Sunday, December 18, 2016

                                             Let the Glory of God Fill This Room

Last month one evening after I was in bed, I received a call from Hospice Care requesting my help. They had a need for someone to sit with a woman in a nursing home a few miles from our home. They were asking for relief for a family member, between 12 and 6am that night. Would I consent to go and sit with that woman for two hours of my choice. Never having gone to any hospice need at that hour, somewhat oddly, I consented. Anyway I often awake sometime in that time block.

About 3 A.M. I woke up, dressed and prepared to go shortly before 4, the hour scheduled. I took the shortest route suggested on Yahoo, although it was thru off-roads I have never traveled. When I arrived there, the nurse led me to the room where an elderly woman was in bed. She was not at all conversant; I don't even know if she knew I was there as I introduced myself. She was lying on her back, breathing laboriously with each breath as with considerable effort.

What could I do for her? I did not even know her, never having met any family of hers either. I could sit there, or what? So I stood there and prayed for her. I had to follow my “instincts” in knowing how to pray. Would it even make any difference how I prayed? So I prayed that God would be gracious to her and prepare her heart to meet him, forgiving her for anything that might still be lingering her departure. What else I prayed for, I am not clear on by now. It seemed like a holy moment with somehow God present there in this meeting of mystery with this unknown woman. I concluded my prayer with an unlikely conclusion for me: Let the glory of God fill this room!

I sat down, perhaps for the first time since I had come there. I glanced down and read a short page of a magazine I had with me. I had been in the room with the woman about 25 minutes. When I looked up, I saw the woman was totally calm, quiet, deathly quiet. I waited and she did not move again. She was gone. I found her nurse who came and affirmed that she was gone and there was nothing more for me to do or remain there.
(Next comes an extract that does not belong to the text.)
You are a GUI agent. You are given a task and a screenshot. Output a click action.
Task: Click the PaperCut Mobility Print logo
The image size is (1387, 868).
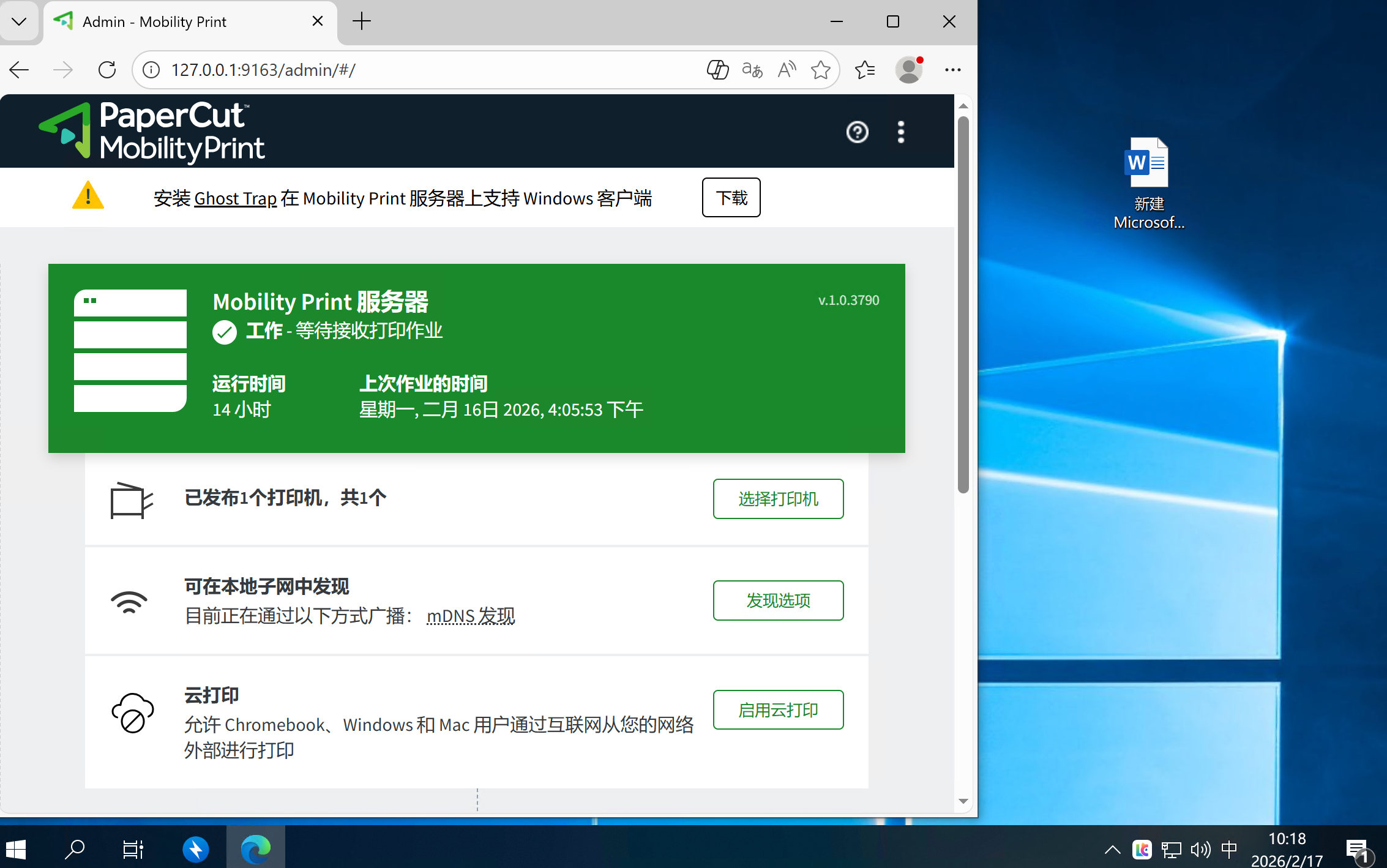[152, 132]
When I checked the obituary later, I learned she was a member of a church close to our home. And that she had worked at Faith Mission in town as a “cashier” as staff. Why I was called there to preside over her home-going, only God really knows. It seems I was to prepare her for her transition to her next life. God led me to pray for her release, I believed, what ever was still needed. Why I was needed for that, again only God knows. It was a holy experience, at 4:00 A.M.